- CONSIGNE A:
Répondez aux questions suivantes à l’aide du texte sur la vie quotidienne en Syrie :
(i) Quel aspect de la vie quotidienne en Syrie ce texte examine-t-il notamment ?
(ii) Quel est le prénom du père de Riad ?
(iii) Dans quel village vivent les Sattouf ?
- CONSIGNE B:
Indiquez si chacune des affirmations suivantes concorde avec le texte sur la vie quotidienne en Syrie, en répondant par oui ou par non et en citant les mots du texte qui tranchent :
(i) La mère de Riad semble s’habituer de mieux en mieux au pays.
(ii) La famille passe des vacances sur la côte à Lattaquié.
(iii) Les visites à Palmyre suffisent à compenser le confort rudimentaire du village.
- CONSIGNE C: Poursuivez le texte sur la vie quotidienne en Syrie à partir de sa dernière phrase.

Passée la surprise du premier tome, on se penche plus en détail – j’aurais pu dire plus sereinement, mais je ne sais pas si c’est vraiment le cas – sur la vie quotidienne en Syrie, et notamment sur son système éducatif, c’est-à-dire plus prosaïquement l’école. Et c’est pour le moins surprenant voire choquant pour notre regard d’occidental – j’ai bien souvenir d’avoir entendu parler des coups de règle sur les doigts que les maîtres infligeaient parfois à la génération de mes parents, mais là on se situe un bon cran au-dessus me semble-t-il. Cette impression est largement partagée par la mère du jeune Riad qui semble avoir de plus en plus de mal à vivre dans ce pays si différent du sien. Pourtant le père de Riad, Abdel, s’échine à améliorer le quotidien et tente de le rendre plus agréable ou supportable pour sa famille. Même les visites sur le site antique de Palmyre et les vacances au bord sur la cote à Lattaquié ne sont qu’un palliatif et ne suffisent pas à compenser le confort rudimentaire du village de Ter Maaleh où vivent les Sattouf.

- LIGNES DE DONNÉES:
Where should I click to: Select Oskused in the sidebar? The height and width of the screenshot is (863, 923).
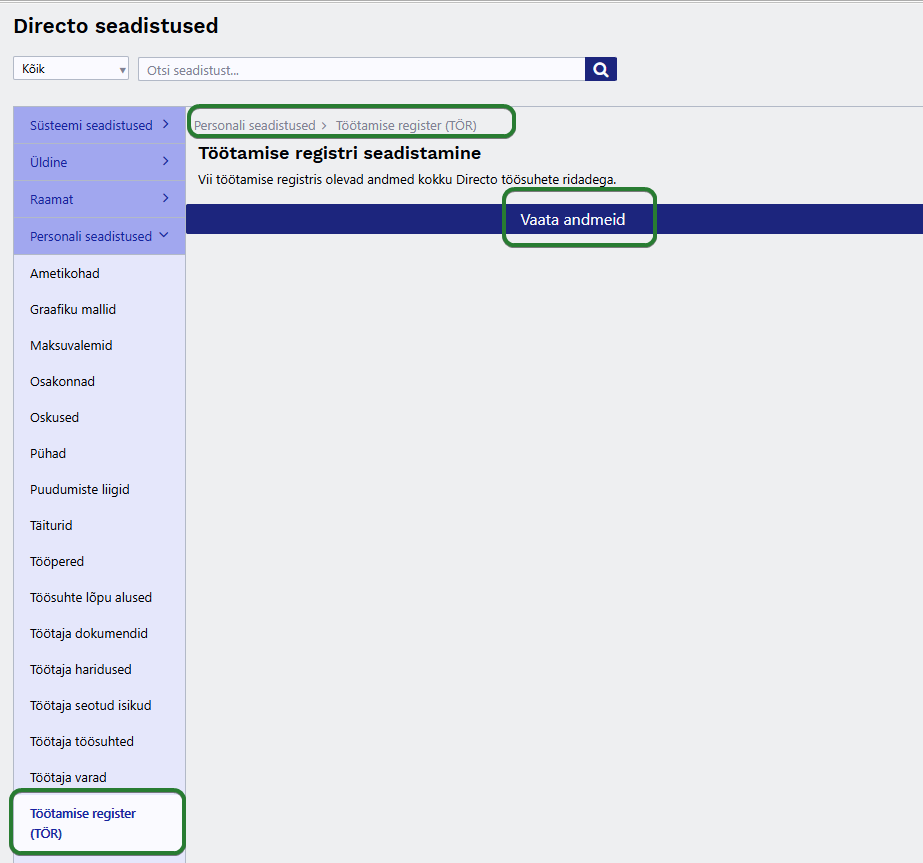(x=54, y=417)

- RÉPONSE RÉDIGÉE A:
(i) Le système éducatif, c’est-à-dire l’école.
(ii) Abdel.
(iii) Ter Maaleh.

- RÉPONSE RÉDIGÉE B:
(i) Non : « semble avoir de plus en plus de mal à vivre dans ce pays si différent du sien ».
(ii) Oui : « les vacances au bord sur la cote à Lattaquié ».
(iii) Non : « ne sont qu’un palliatif et ne suffisent pas à compenser le confort rudimentaire du village de Ter Maaleh ».

- RÉPONSE RÉDIGÉE C:
On sent même que ce père, ardent défenseur du panarabisme1, s’essouffle lui aussi. On dirait qu’il se force à y croire, qu’il se voile la face – sans vouloir faire un mauvais jeu de mots. Avec toutes ces déconvenues, il a l’occasion de se passer le doigt sous le nez à de multiples reprises – c’est une sorte de tic qui se déclenche lorsqu’il est frustré ou gêné. Comme quelqu’un qui sait, en son for intérieur, que c’est déjà perdu, mais qui continue à y croire se mentant ainsi à lui-même. Quant au tout jeune Riad, il s’adapte tant bien que mal sans trop se plaindre semble-t-il avec la résilience dont font preuve les enfants.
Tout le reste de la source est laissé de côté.